Scientists from academia and industry gathered in Utrecht, Netherlands at the latest ELIXIR Innovation and SME Forum last week to discuss the challenges at the forefront of data analysis in healthcare.
Re-using and combining datasets has become a common practice in scientific research. But the situation is different for healthcare data which grow rapidly as genomic sequencing is increasingly used in clinical practice. As healthcare data are collected by multiple actors - hospitals, GPs or even patients themselves - and contain sensitive personal information, they cannot be easily shared within the research and medical community.
The latest ELIXIR Innovation and SME Forum held on 10-11 October 2019 in Utrecht, Netherlands, explored this rapidly developing field and presented the different aspects and approaches to sharing, using and storing healthcare data.
The event brought together over 60 data scientists, managers and life science researchers from industry, academia and government to present their perspectives on using and re-using data to improve healthcare outcomes.
The first session set the scene by introducing the concept of distributed data analysis. Rather than bringing data to where the analysis is carried out, distributed data analysis brings algorithms to where data are collected and stored - to hospitals, GPs and other healthcare providers.
The first keynote by Andre Dekker (Maastricht University) presented the Personal Health Train, the Dutch system for distributed analysis of hospital data. Katrin Crameri’s (Swiss Institute of Bioinformatics) talk on the Swiss Personalized Health Network presented the methodologies developed in Switzerland, which reinforced the message of distributed data analysis as a key step in utilising healthcare data.
The following talks presented different approaches to building a federated data environment in healthcare and exploring the potential of data re-use for healthcare providers and clinical practice in general.
The flash talk session provided a sample of the emerging market for healthcare data services based on FAIR principles. The session featured a number of small companies and their products in health data management and analysis.
Daan Knoors who presented IKNL and their personal health train approach in the flash talks said: "t was very interesting to see how each organisation has their own ideas about making data FAIR and easier to access in a distributed setting. However, while our data is fragmented, our approach to benefit from it shouldn’t be. I hope we can work together to build the tools that tap into the potential of distributed data and limit the disclosure of sensitive information, whether it's through adopting FAIR principles or building an infrastructure for federated learning and secure computation. (...) This ELIXIR event promotes this type of collaboration, so for me it was a great experience."
The programme on the second day focused on exploring the value of FAIR data for industry and FAIR capacity building. Kees van Bochove from the Hyve stressed the need for interoperability and collaboration on all levels, from the IT infrastructure and analysis tools to creating common policy and regulatory frameworks at European level.

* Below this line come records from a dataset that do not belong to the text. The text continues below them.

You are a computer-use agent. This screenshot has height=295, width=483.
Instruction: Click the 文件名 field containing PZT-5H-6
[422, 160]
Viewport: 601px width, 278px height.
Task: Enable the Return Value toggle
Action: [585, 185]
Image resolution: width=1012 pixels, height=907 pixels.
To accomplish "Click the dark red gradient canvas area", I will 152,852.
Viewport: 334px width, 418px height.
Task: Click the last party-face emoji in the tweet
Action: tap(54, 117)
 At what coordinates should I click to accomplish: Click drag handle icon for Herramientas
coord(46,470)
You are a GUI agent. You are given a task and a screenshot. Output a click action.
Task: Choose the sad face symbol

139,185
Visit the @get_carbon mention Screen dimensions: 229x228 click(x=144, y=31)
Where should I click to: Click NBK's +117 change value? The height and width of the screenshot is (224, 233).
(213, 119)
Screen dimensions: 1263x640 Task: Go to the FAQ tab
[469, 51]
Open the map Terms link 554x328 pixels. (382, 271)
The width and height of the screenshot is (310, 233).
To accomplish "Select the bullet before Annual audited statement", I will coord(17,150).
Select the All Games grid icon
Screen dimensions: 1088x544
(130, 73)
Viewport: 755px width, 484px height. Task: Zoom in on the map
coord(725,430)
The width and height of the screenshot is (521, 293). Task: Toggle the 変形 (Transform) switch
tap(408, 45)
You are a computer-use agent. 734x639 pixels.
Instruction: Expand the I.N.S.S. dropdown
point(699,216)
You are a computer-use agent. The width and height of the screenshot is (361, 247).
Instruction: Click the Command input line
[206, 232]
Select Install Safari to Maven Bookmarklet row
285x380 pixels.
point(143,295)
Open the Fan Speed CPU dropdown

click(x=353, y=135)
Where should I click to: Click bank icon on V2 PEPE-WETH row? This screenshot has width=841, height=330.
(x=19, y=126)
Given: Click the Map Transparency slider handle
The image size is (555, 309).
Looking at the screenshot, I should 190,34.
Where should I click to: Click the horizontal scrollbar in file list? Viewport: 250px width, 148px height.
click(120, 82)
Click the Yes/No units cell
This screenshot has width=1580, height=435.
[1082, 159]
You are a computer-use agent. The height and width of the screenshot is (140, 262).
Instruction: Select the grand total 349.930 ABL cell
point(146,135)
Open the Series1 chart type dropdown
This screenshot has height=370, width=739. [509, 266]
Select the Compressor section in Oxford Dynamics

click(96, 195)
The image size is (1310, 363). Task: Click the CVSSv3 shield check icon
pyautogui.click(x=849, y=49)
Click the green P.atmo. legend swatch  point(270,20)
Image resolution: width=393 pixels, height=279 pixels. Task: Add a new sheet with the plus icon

Alexandra Grebe de Barron from Bayer, gave a perspective from a large pharmaceutical company and talked about establishing a FAIR culture as a trusted and open environment.
The presentations and discussions throughout the two-day event showed there is a need for closer collaboration among companies, universities and research centres in managing and analysing data in the healthcare sector.
Nikolaos Molybdris from Swiss SME decentriq said: “The approach to data analysis in healthcare is certainly going towards distributed datasets. This ELIXIR event showcases the work of many big initiatives in this area, so it's a great place to share and discuss all aspects of integrating and analysing distributed datasets.”